## WHAT TO DO
In the interview page on Freenome's approach to early cancer detection, which cancer does the guest expect to be targeted first with an FDA-cleared test?

## DOCUMENT PASSAGE
Lance Baldo of Freenome on their Approach to Early Cancer Detection


Lance Baldo, Chief Medical Officer at Freenome

Bio and Contact Info

Chapters:

0:00 PREEMPT CRC - largest prospective study to date to detect colorectal cancer

6:47 Pandemic forced study to go mobile

13:10 The specificity vs sensitivity call

23:50 Product launch

31:21 Biggest challenge in this space is technical

When excitement around early cancer detection first surfaced, we heard about the “pan-cancer” test that would look for any and all cancers, and early. Now that we’re some years into it, the approach is turning out to be more of a narrow one. Which cancer will we likely see targeted first with an FDA cleared test? Colorectal, according to today’s guest.

We’re joined by Lance Baldo, Chief Medical Officer at Freenome, a company based in South San Francisco, California that has raised over a billion dollars to pursue early cancer detection. They are engaged in several large studies, including the largest prospective study ever to detect colorectal cancer with over 40,000 enrollees.

## DATA SECTION
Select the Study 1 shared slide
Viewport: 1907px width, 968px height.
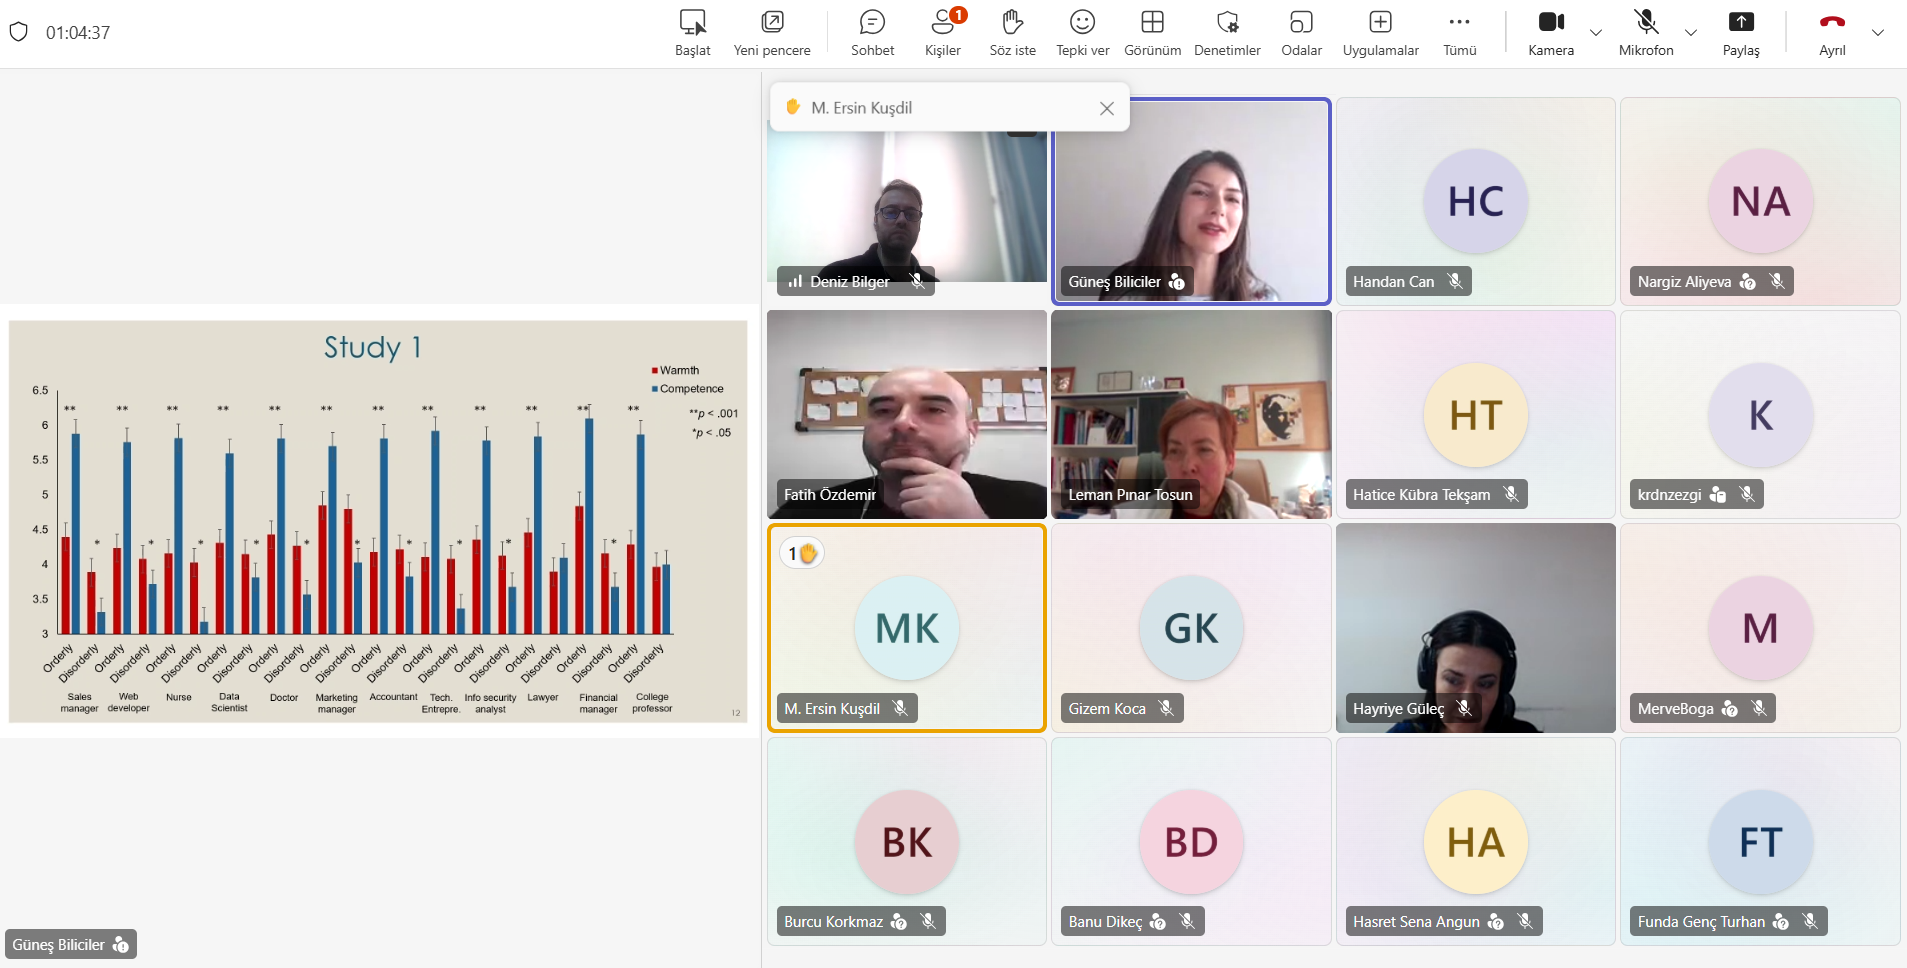(x=378, y=521)
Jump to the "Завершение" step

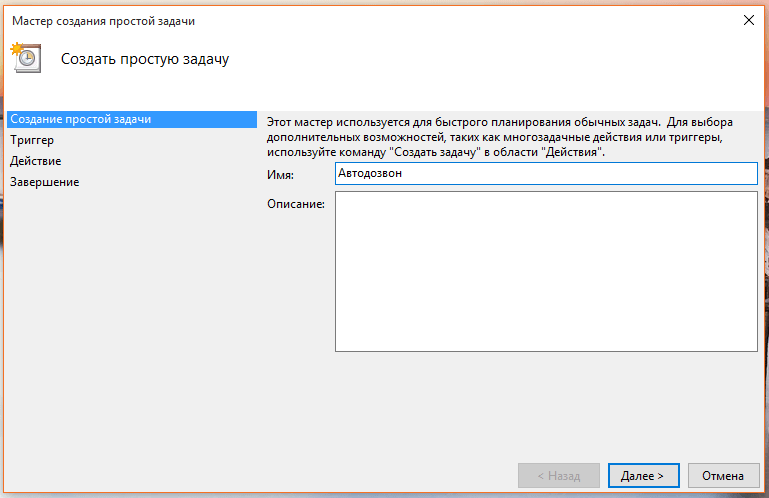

## SOLUTION TO THIS EXERCISE
Colorectal cancer.